Lots of companies pulled back on the scale of their advertising following the outbreak of the coronavirus disease, understandably so. When so many sacrificing and suffering, it felt wrong to push products to those struggling to make ends meet. Not to mention, small businesses have been hit hard by the economic effects of the coronavirus, and advertising is often one of the first areas cut when companies endure hard times.
What new advertisements and commercials we have seen come out of what will surely be called “the coronavirus era” when we look back on this time have been somber to say the least. While the public health crisis we find ourselves in is undoubtedly serious and scary, I really don’t know that I can stand to see many more shots of an empty Times Square or New Yorkers looking solemnly out their windows.
Now that shelter-in-place orders are beginning to lift and businesses are preparing to reopen in certain areas of the country, advertisers have to shift their messaging yet again.
In a recent Budweiser commercial featuring all-star basketball players like Dwayne Wade and Chris Bosh, the beer company plays on the classic “Whassup” campaign from the late 90s with some tweaks to fit in with today’s social distancing guidelines. With no live sports and no IRL hangouts allowed, the party has switched over to Zoom.
When Candace Parker says, “Gave up on cooking, been surviving on snacks,” it was all too relatable. It felt good to be able to laugh at the situation we’re all dealing with, and see the humor in it.
So, how do you move forward if you’re not one of the world’s most lucrative beer brands? How does a small business gear up for a re-opened economy?
It’s important to realize that nothing will go back to “normal” right away. While businesses may be starting to open their doors, that doesn’t necessarily mean that customers will be flocking to public places any time soon.
Now is a great time to explore new tactics, take stock of what is working for you and what isn’t, and sweep your own front porch a bit.
If this pandemic has taught us anything, it’s that it’s impossible to be overprepared. Plan for today, tomorrow, and the unforeseeable future when it comes to your brand. Who is your target market? Who are your competitors? What are their strengths? Their weaknesses?

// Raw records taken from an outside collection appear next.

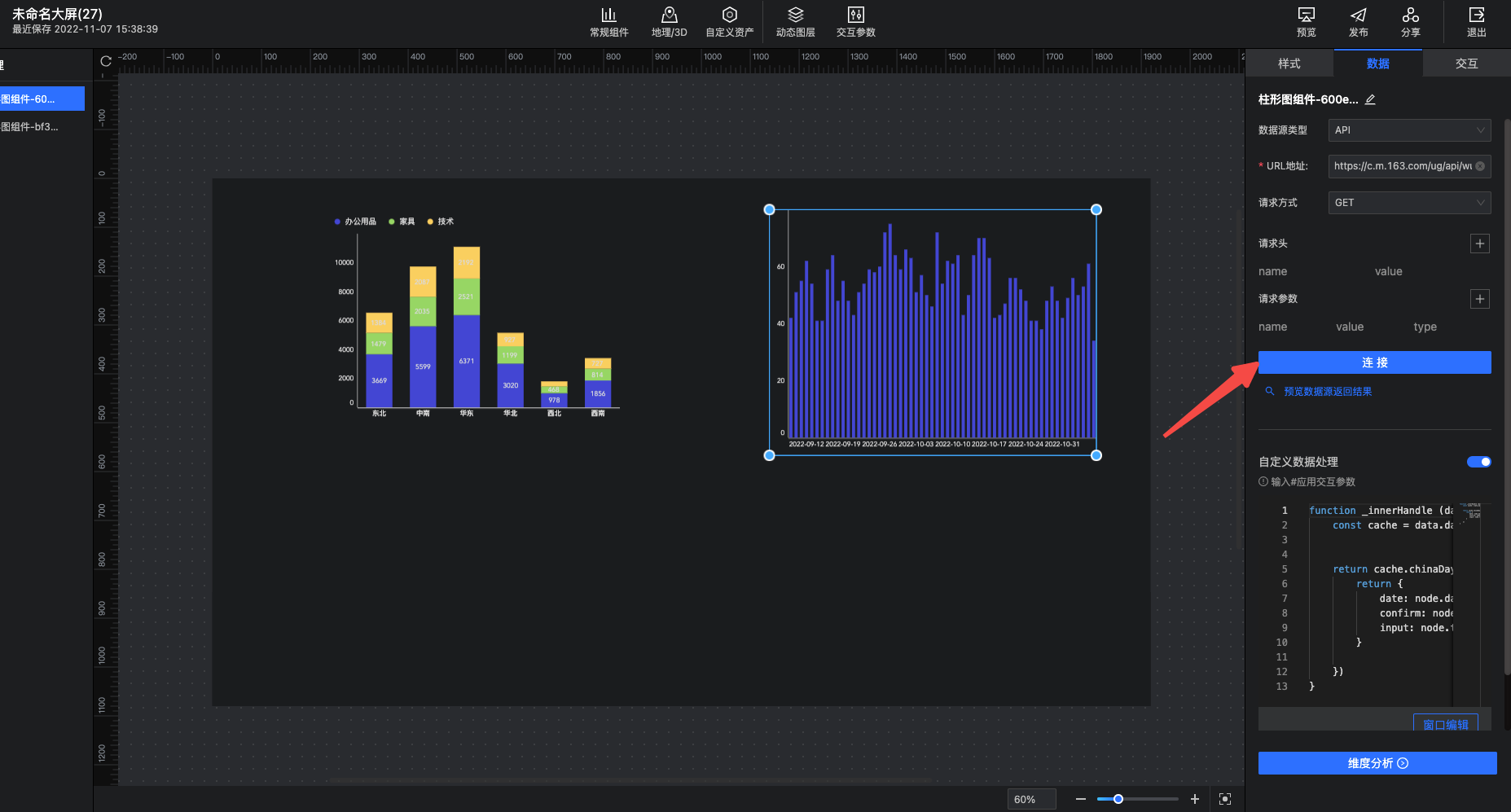Click the 分享 share icon
The image size is (1511, 812).
click(1410, 22)
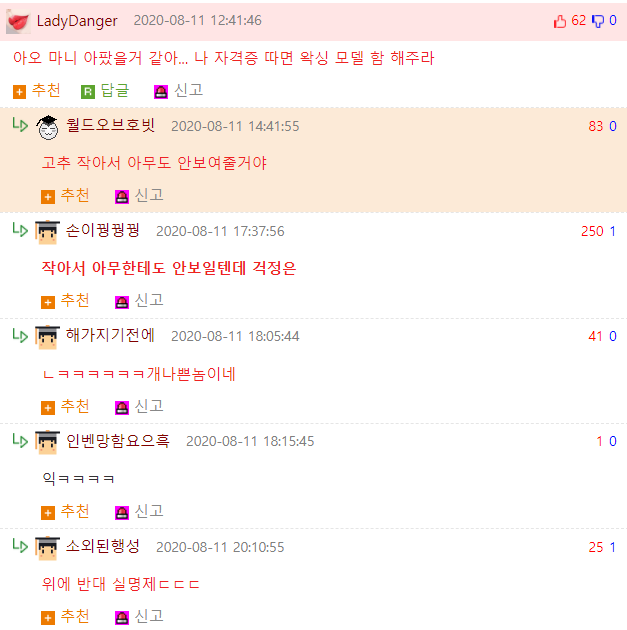This screenshot has height=630, width=627.
Task: Open 인벤망함요으흑 username link
Action: tap(118, 441)
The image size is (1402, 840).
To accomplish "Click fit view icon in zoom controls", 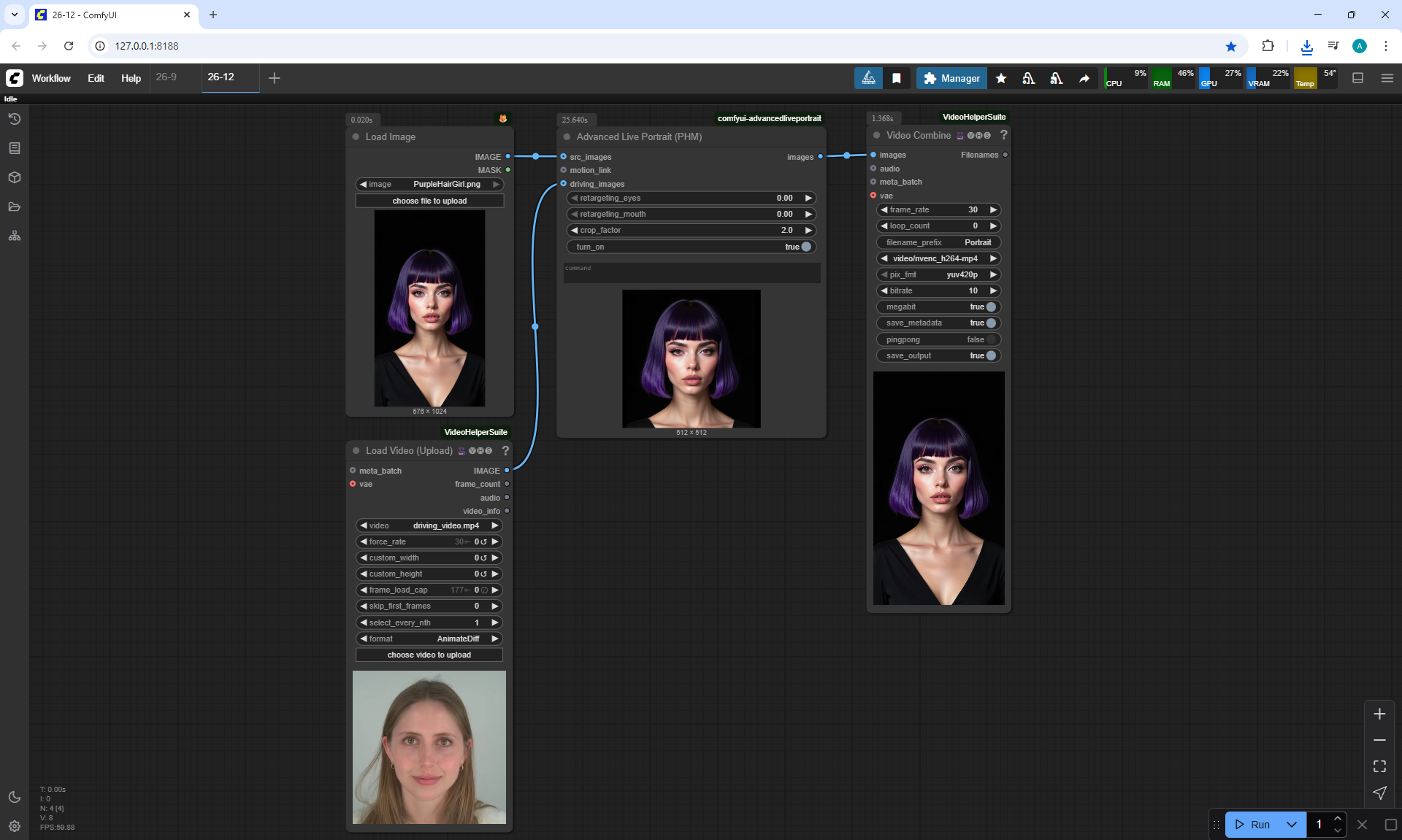I will tap(1379, 766).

This is the perfect opportunity to take stock of what tactics are working for you, what needs to be tweaked, and how you can move forward as a brand after all of this craziness subsides.
If there was ever a time to capitalize on digital marketing strategies, now is that time. Stay connected with your customers via email and social media. If you’re open, tell them, but make sure to communicate what you’re doing to ensure the health and safety of not only the people you do business with, but your employees.

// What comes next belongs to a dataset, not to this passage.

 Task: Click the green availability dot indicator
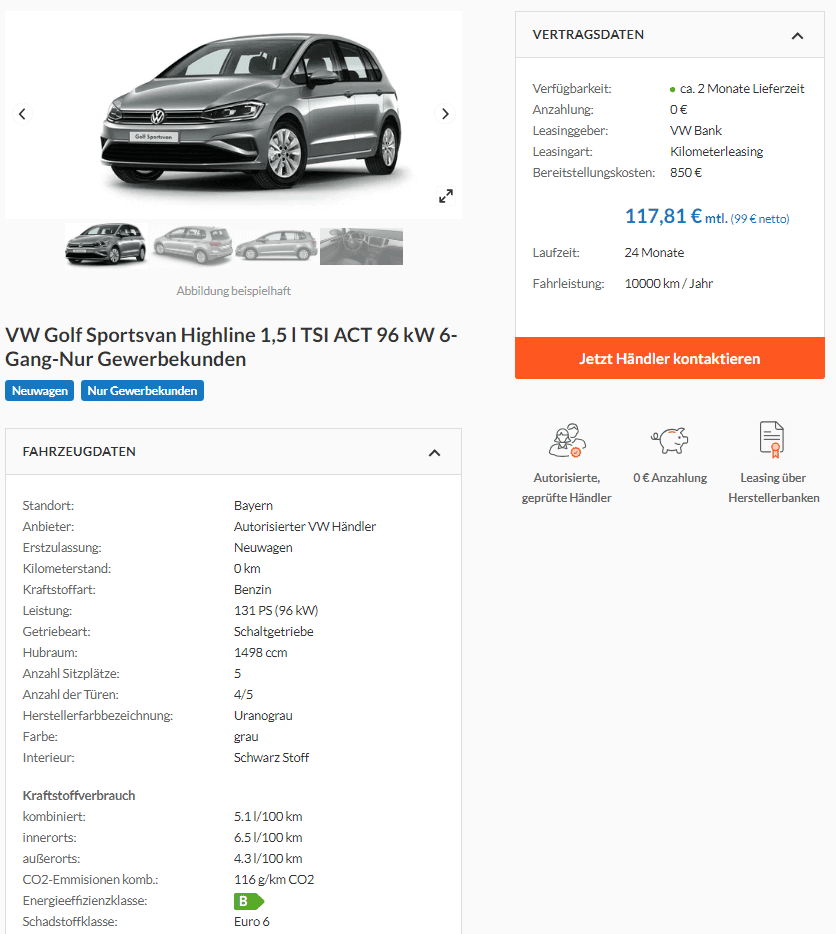[x=672, y=90]
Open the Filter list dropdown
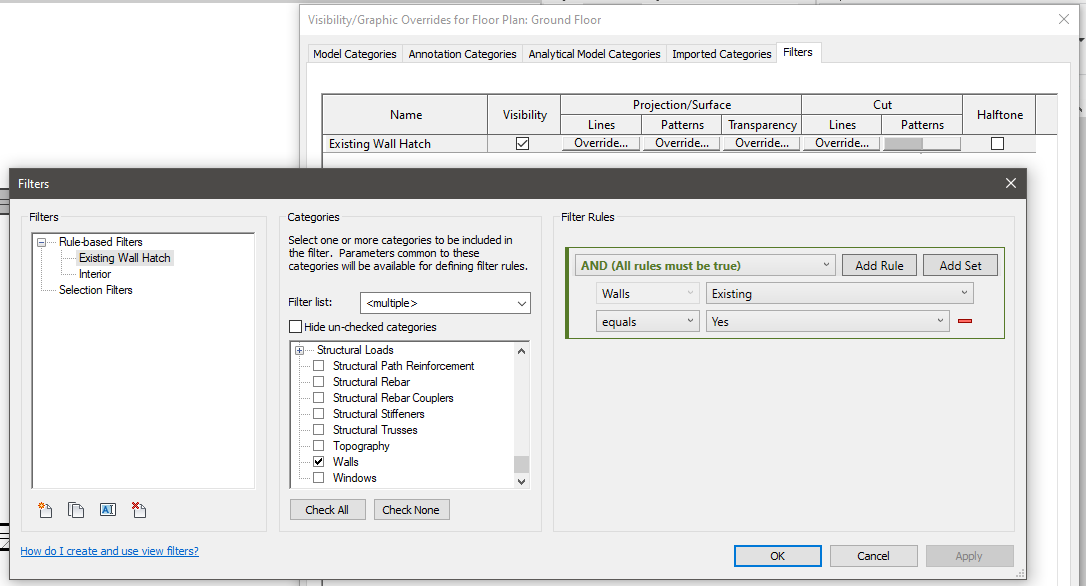Viewport: 1086px width, 586px height. (445, 303)
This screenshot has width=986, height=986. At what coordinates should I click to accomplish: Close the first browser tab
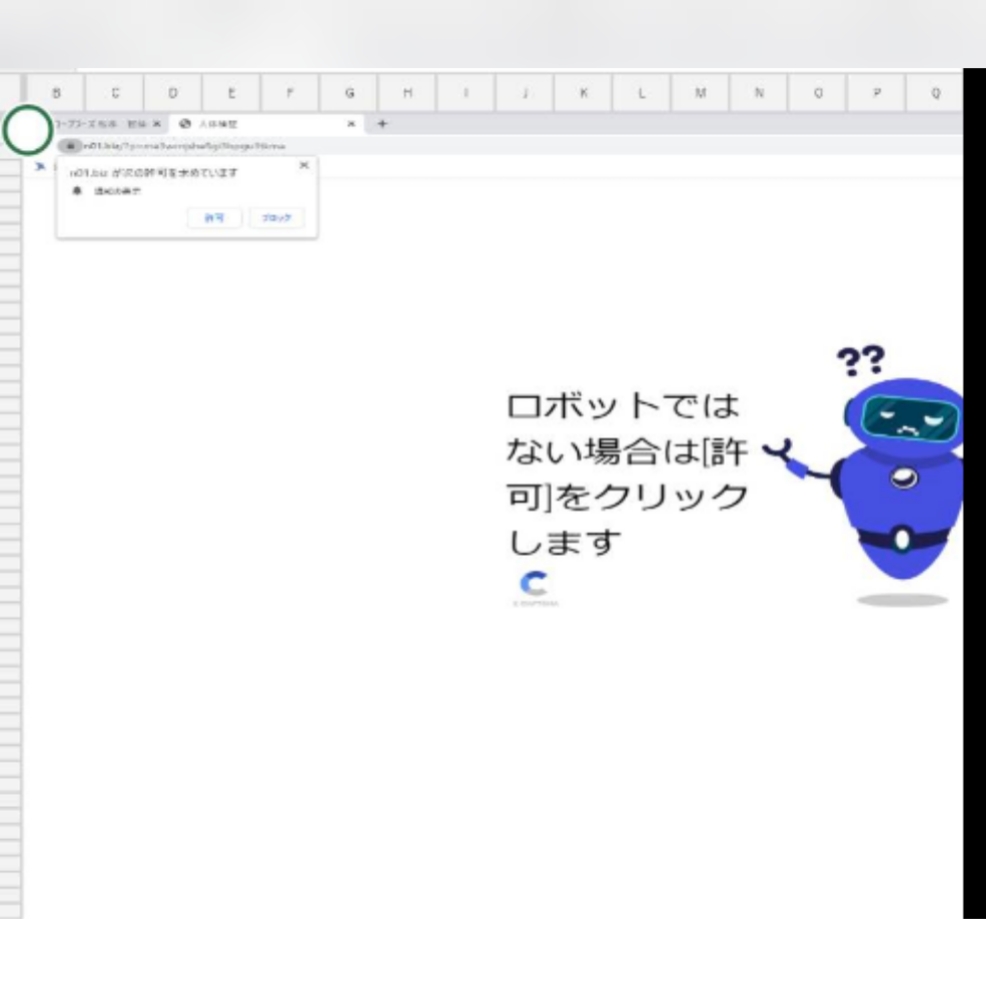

This is also a great time to connect with other local businesses. While it’s hard to find positives in a situation like this, our collective sense of community has definitely been strengthened.
In Denver, I’ve seen a couple local breweries partner with coffee shops and restaurants to offer tasting menus hosted by brewmasters and baristas via Facebook and Instagram. This is a fantastic way to stay top-of-mind even if you can’t fully open your doors yet.

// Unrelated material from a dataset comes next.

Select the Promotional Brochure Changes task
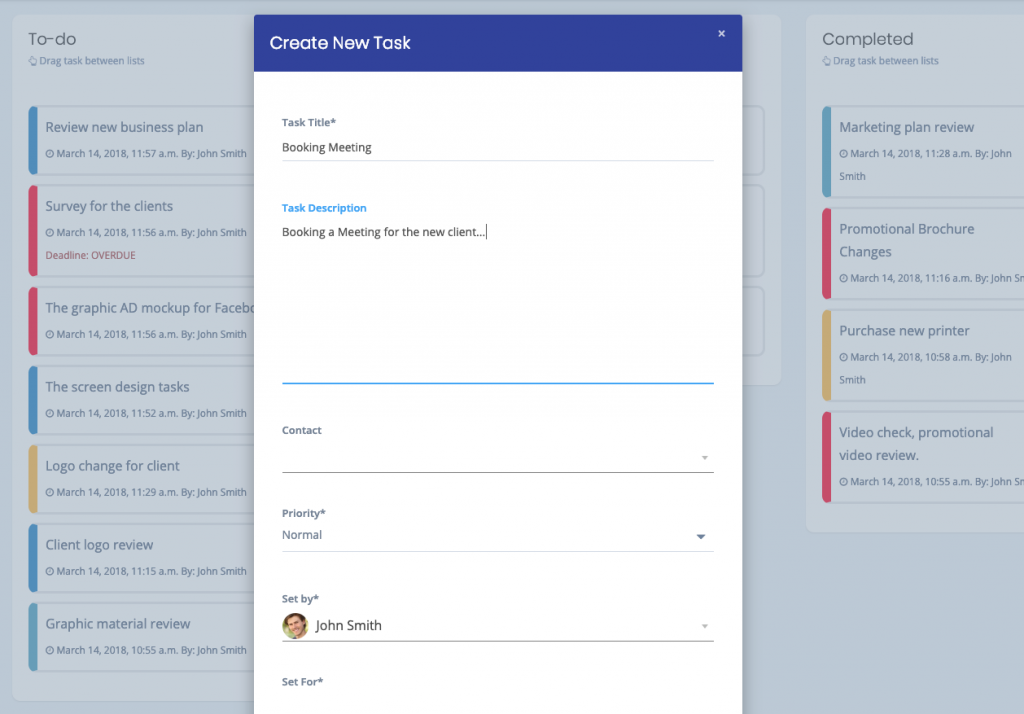906,240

Look at this as a time to build relationships and strengthen the ones you already value. The businesses that make it through these hard times and flourish in the “after” – whenever that comes – are those that took the time to make a plan, shift their focus, and reward customer loyalty.
As advertising professionals, we’d tell you that those things are always important, but hey – sometimes it takes a bad situation to re-learn a good lesson.